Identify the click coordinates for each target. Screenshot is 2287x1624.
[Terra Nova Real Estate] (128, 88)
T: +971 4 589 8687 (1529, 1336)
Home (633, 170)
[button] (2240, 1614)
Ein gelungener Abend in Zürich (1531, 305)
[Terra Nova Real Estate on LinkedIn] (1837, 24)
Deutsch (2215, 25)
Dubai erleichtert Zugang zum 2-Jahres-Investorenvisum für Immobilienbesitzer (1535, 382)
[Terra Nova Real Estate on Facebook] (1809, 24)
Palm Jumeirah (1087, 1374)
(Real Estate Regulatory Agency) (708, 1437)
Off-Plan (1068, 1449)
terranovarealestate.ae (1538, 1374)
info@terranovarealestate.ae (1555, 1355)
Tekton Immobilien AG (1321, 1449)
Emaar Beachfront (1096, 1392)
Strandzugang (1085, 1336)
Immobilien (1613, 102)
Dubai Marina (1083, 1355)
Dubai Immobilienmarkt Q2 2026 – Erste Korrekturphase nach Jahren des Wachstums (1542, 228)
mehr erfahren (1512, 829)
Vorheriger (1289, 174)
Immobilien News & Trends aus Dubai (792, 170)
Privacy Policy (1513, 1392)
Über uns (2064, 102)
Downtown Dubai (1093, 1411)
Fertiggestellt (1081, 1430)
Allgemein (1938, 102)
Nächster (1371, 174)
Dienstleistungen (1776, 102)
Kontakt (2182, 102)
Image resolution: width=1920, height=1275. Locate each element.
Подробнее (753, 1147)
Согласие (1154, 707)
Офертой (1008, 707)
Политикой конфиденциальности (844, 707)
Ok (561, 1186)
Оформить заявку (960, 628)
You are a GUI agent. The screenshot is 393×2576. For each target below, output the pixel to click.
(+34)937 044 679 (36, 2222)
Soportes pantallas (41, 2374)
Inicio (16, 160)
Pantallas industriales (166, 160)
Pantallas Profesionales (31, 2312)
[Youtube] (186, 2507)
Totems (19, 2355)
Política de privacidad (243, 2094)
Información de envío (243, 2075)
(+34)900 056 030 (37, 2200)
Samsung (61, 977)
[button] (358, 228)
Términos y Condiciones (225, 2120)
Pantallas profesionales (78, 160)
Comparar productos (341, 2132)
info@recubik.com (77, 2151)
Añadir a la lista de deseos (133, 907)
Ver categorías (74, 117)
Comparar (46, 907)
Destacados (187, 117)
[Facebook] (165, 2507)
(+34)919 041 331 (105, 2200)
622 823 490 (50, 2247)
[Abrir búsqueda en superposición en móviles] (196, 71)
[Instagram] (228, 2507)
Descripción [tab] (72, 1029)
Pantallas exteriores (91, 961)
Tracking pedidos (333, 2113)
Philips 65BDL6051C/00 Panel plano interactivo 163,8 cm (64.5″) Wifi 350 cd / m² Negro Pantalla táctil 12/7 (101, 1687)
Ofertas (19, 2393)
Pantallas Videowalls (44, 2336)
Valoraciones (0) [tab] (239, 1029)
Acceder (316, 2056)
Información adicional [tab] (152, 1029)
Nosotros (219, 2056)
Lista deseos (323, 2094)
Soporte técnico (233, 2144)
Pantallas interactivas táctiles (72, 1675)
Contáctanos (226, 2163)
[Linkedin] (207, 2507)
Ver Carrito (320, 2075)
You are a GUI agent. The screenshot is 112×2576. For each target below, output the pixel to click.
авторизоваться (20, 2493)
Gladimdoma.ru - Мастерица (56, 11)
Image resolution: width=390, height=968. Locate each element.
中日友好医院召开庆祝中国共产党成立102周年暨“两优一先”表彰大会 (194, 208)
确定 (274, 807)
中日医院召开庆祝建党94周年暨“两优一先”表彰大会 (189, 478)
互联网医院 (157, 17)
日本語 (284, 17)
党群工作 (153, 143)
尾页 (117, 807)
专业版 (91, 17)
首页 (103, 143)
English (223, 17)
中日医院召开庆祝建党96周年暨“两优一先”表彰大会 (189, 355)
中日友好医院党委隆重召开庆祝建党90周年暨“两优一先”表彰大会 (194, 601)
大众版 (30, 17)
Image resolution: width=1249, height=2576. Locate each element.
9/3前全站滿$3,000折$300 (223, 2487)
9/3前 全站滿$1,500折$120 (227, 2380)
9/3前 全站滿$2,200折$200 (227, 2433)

TASK OBJECTIVE :: Each line of the data that holds "Facebook" should be reported.

RESULT OF THIS EXERCISE ::
[Terra Nova Real Estate on Facebook] (1809, 24)
[Facebook] (165, 2507)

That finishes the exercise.